I use the word trajectory deliberately as all teams have moved forward but the competitive positions have remained the same. Red Bull, Ferrari, and Mercedes continue to appear regularly on the podium, pretty much in that order.
However, this masks the real state of affairs. Where everyone else is treading water, Red Bull is starting to “break the tow” with the other teams and pull away from the pack.
It’s not just one thing…
There are a number of contributing factors to this situation: the first is confidence. This all-important ingredient to any winning F1 team is pervasive not just with their drivers, but throughout the organization.
You can see it in Christian Horner, in the “Good Doctor” Helmut Marko, as well as their World Champion driver, Max Verstappen. It is evident in their body language, and their spoken words. No need for bitter accusations, complaining or petty comments. Just a relaxed aura of “yep, this one is in the bag”.
We could of course put this all down to the fact that they have an unassailable lead in the World Championship. Yes, mathematically, Leclerc can still do it, but the stark reality is: it’s done, over, finished.
What is left is just the scraps on the table and let me be clear, in F1 it is not the taking part, it’s the winning!
A peak behind the curtain…
However, there is far more to this than what we see on the surface.

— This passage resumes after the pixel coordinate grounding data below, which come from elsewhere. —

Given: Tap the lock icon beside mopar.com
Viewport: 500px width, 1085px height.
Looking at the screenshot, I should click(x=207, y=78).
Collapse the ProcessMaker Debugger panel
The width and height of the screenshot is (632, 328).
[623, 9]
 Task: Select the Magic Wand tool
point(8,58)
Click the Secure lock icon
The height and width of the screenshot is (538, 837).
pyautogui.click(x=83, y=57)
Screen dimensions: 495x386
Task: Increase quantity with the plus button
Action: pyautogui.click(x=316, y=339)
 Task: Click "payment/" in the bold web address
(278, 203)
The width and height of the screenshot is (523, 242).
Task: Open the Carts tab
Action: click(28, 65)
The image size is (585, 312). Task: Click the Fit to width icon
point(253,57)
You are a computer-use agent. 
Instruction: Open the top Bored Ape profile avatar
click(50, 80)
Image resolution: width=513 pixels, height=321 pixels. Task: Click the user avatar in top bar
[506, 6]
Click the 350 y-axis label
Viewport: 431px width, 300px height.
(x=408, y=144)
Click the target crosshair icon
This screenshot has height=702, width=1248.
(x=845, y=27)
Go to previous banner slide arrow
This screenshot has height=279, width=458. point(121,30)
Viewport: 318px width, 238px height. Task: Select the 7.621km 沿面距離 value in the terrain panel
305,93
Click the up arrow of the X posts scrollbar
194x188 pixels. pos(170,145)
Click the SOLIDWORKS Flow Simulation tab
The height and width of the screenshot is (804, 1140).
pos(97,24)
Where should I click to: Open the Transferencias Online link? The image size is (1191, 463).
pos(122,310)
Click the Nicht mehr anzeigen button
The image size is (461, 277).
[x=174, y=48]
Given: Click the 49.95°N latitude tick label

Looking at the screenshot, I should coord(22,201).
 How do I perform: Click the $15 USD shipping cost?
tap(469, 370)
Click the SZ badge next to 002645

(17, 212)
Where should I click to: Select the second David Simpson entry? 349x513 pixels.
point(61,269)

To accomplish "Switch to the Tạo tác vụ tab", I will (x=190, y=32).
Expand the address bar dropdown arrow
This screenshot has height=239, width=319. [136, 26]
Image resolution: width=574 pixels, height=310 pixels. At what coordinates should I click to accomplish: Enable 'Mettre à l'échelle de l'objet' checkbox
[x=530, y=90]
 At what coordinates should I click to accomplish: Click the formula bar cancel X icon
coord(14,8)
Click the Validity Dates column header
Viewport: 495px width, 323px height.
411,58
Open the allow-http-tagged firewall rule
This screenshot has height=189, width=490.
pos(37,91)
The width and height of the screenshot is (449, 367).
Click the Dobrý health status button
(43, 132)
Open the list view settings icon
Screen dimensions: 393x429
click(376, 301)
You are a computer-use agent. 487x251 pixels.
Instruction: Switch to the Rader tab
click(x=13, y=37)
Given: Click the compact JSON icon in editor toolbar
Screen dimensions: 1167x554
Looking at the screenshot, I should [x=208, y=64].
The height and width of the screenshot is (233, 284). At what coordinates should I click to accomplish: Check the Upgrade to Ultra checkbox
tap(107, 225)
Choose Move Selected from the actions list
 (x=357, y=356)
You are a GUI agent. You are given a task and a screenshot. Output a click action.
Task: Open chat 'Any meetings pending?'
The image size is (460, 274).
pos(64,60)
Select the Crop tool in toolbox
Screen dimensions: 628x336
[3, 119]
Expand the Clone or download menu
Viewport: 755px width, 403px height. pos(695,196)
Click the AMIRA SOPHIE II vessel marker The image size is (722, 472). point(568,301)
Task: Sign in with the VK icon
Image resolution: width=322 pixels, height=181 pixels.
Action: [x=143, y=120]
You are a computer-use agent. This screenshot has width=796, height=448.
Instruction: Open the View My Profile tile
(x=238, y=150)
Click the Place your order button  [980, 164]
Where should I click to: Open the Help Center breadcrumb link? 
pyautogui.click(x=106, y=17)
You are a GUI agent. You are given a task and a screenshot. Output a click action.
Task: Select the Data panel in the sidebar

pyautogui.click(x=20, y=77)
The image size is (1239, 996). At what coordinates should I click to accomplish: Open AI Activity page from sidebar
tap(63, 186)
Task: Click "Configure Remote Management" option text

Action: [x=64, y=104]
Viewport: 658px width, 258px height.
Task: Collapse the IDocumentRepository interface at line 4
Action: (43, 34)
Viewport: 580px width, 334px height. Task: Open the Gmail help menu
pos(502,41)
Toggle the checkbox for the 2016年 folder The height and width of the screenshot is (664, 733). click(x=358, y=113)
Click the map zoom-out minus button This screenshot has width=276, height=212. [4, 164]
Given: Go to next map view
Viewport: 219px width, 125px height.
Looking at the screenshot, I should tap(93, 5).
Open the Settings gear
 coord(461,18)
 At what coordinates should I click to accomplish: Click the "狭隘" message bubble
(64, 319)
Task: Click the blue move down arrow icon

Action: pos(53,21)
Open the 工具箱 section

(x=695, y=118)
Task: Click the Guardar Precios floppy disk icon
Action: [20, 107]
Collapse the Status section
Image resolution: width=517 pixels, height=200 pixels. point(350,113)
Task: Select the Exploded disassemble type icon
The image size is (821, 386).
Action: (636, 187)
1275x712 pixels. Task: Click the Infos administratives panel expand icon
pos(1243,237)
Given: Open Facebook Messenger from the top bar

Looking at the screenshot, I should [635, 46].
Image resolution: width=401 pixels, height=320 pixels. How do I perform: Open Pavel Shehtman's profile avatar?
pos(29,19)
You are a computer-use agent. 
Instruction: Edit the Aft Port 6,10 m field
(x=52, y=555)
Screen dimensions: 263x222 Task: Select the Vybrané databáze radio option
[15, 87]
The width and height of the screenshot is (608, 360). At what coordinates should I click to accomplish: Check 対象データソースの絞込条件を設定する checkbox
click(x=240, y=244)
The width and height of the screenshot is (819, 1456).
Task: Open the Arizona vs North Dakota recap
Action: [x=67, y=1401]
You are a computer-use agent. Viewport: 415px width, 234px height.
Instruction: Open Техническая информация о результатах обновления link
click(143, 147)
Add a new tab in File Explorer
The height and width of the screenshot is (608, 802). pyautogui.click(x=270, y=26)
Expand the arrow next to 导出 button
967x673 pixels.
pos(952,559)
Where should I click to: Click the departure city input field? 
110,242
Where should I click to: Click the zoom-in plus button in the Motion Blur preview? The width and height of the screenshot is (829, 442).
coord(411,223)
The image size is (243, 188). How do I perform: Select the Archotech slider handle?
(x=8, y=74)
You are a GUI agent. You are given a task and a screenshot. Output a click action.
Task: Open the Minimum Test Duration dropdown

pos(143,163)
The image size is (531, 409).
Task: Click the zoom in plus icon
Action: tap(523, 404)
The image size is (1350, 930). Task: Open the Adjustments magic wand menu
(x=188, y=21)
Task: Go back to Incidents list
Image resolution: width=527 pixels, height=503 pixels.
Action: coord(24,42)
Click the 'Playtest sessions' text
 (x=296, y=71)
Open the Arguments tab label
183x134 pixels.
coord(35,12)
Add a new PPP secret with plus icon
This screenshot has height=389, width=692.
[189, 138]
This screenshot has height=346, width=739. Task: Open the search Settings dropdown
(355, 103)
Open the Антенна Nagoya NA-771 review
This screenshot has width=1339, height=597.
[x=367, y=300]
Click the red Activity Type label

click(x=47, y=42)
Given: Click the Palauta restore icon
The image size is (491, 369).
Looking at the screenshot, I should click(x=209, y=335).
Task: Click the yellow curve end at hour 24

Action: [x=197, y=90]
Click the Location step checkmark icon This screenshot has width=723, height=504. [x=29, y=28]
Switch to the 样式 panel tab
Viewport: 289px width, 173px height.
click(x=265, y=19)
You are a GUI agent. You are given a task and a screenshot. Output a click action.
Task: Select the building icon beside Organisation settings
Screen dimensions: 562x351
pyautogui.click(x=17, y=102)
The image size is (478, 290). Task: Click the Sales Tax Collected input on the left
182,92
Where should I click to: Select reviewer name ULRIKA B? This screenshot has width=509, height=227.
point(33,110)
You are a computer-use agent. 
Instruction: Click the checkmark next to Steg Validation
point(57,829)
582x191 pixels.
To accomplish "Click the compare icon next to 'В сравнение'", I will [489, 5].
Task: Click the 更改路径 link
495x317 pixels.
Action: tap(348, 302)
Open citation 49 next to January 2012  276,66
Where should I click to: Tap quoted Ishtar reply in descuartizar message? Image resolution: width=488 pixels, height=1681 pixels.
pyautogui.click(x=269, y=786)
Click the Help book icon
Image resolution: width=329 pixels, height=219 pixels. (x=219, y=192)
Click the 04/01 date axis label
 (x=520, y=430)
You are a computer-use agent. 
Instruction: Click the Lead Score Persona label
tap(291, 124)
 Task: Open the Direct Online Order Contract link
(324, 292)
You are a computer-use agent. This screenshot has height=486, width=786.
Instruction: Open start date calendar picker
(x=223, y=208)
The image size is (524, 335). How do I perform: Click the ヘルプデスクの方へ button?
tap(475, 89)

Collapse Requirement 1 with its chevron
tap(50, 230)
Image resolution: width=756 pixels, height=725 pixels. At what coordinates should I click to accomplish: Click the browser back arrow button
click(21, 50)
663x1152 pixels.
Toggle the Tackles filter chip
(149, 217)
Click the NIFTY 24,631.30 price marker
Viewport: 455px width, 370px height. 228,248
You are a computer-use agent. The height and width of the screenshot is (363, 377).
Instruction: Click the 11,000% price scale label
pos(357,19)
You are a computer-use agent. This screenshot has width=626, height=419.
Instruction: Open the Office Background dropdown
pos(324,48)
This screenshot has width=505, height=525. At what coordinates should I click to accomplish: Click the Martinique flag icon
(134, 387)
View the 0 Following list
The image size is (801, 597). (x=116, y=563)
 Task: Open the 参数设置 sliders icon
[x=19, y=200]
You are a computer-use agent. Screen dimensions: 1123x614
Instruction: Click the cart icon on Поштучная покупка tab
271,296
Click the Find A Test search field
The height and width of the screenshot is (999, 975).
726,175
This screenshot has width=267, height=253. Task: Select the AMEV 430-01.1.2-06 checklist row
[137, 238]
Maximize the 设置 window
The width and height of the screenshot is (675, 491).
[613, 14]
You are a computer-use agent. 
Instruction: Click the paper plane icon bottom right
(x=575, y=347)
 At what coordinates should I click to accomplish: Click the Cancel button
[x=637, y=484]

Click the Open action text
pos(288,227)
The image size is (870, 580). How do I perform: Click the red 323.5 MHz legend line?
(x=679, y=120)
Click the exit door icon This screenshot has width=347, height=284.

The confidence that resides in Red Bull Racing does not only stem from this year’s performance.
There is a clear vision going forward, a philosophy, a direction and one that may lead them to dominate F1 for some time to come.
The strategy has been hiding in plain sight. It’s one that helped Mercedes and Lewis Hamilton to dominate recent F1 history, one that even Ferrari has been successful with when they could get their act together (think back to the Schumacher/Brawn era). And that is: Build your own engine!
A quick engine is not quick enough…
If the reason doesn’t seem apparent, I’ll explain. In simple terms, you need three things to make a car fast on the track (notice I didn’t say win races as that requires more!): a good engine, a good chassis, and a good driver. While this may all seem a bit of a no-brainer, it’s not.
And the reason is simple: compromise, particularly when it comes to the engine and the chassis; i.e., the best chassis design may compromise the engine and vice versa. This is a particular challenge for customer entrants who really have to function around the “Works Teams” requirements! A reason why copying their chassis design is not just a shortcut, but often a necessity.
Control is the key for Red Bull…
Of course, many entrants work closely with their engine supplier, but it is not the same as having the whole thing in-house. The creation of Red Bull Power Trains (RBPT) is a logical strategic move. It provides a level of control and cooperation that can never really exist between separate organizations, and it was the possible absence or threat of loss in control that was one of the reasons behind Red Bull Racing’s decision to walk away from the Porsche deal.
However, this alone is not the whole story here. F1 car designer genius Adrian “the chassis whisperer” Newey has a philosophy: “Chassis first, then engine”.
Newey has frequently delivered a design and then told the engine supplier to work their way around the problems it might create, and he is right. A quick engine cannot compensate for a poor chassis in total lap times – ask Mercedes!
With RBPT, he is now in the driving seat of both and can set his “pen” free. I anticipate that this arrangement will combine to deliver Red Bull Racing an even bigger competitive advantage than what we have seen this year.
Dive, dive, dive!
Alarm bells should be ringing at the Mercedes and Ferrari camps. Red Bull will shortly have the commercial structure to neutralize their (Mercedes and Ferrari’s) long-term held competitive advantage. They have the designer, a car that already appears to be ahead of the game.